Given text section start

The Federal Trade Commission (FTC) made a number of changes to its regulations and guidelines in 2013.  Specifically, the FTC updated its “.com Disclosures” guide to provide advertisers with more specific instructions for complying with the FTC’s Guides Concerning the Use of Endorsements and Testimonials in various forms of new media. Moreover, the updated guide emphasized that disclosures must be clear and conspicuous on all devices and platforms where consumers may encounter advertisements and clarified methods by which advertisers can implement effective disclosures.  The FTC also announced new mobile privacy guidelines designed to improve the disclosures that appear on mobile platforms and that are used by application developers.

On the privacy side, dozens of state and territory attorneys general filed comments with the FTC addressing consumer complaints about “mobile cramming” – a practice involving the placement of unauthorized charges on consumer mobile bills for unwanted services as well as the inadequate disclosure of these third party charges.  The comments also expressed concerns about the limited mechanisms available to consumers to effectively block or dispute such charges.

A 2013 FTC ruling against juice company POM Wonderful clarified the FTC’s standard for determining whether an advertising claim is misleading. Specifically, the FTC found that, based on the overall “net impression” of the POM advertising campaign, at least a “significant minority” of reasonable consumers would believe that drinking POM juice would prevent heart disease and/or that there was clinical proof of these claims.  Applying this “significant minority” standard, the FTC concluded that the challenged claims were misleading despite the fact that most reasonable consumers would not interpret the advertising to mean that POM’s juice actually prevented heart disease.

The Way I See it

Advertisers and agencies will need to adapt to these regulatory approaches by:

  • Ensuring that clear, conspicuous and truthful disclosures are made on mobile and social media platforms.
  • Working with application developers to develop and implement effective disclosures and standardized privacy policies.
  • Recognizing that advertisers are responsible for all reasonable interpretations of their claims – even those interpretations that only a “significant minority” of reasonable consumers would believe to be true.

Given text section end

* _Exercises_
**1.** Write out the FTC passage word for word, starting with "Advertisers and agencies" and going on through "standardized privacy policies.".
**2.** Summarize the FTC passage in two sentences.
The items that follow come from a separate source unrelated to the FTC passage.

Data shown section start

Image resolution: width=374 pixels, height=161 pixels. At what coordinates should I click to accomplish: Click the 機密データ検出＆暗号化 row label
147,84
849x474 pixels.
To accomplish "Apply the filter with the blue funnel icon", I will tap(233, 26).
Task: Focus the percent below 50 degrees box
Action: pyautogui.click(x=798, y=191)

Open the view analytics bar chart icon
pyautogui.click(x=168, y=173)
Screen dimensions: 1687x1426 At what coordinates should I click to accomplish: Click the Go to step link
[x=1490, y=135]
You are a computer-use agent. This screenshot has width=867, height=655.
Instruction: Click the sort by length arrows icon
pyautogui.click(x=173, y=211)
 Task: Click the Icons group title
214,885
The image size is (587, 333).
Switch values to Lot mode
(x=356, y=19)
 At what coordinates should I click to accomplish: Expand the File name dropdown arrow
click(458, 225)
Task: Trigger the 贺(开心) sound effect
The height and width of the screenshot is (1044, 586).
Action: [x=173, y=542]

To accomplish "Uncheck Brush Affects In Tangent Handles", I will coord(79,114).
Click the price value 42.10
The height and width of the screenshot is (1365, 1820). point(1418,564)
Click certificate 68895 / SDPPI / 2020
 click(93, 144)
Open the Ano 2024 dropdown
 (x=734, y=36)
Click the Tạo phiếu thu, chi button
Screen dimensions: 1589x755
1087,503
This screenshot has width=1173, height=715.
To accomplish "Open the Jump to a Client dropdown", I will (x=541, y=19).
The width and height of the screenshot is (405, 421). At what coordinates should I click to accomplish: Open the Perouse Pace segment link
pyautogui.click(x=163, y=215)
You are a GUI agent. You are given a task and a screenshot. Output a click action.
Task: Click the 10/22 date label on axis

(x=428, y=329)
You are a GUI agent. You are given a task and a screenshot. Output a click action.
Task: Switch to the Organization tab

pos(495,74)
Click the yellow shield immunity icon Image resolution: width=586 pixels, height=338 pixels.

Data shown section end

* _Task solutions_
**1.**
Advertisers and agencies will need to adapt to these regulatory approaches by:

  • Ensuring that clear, conspicuous and truthful disclosures are made on mobile and social media platforms.
  • Working with application developers to develop and implement effective disclosures and standardized privacy policies.

**2.** In 2013 the FTC updated its ".com Disclosures" guide to stress that disclosures must be clear and conspicuous on all devices and platforms, announced new mobile privacy guidelines, and received comments from state and territory attorneys general about "mobile cramming." An FTC ruling against POM Wonderful used a "significant minority" standard to find its claims misleading, so advertisers and agencies will need to ensure truthful disclosures on mobile and social media platforms and accept responsibility for all reasonable interpretations of their claims.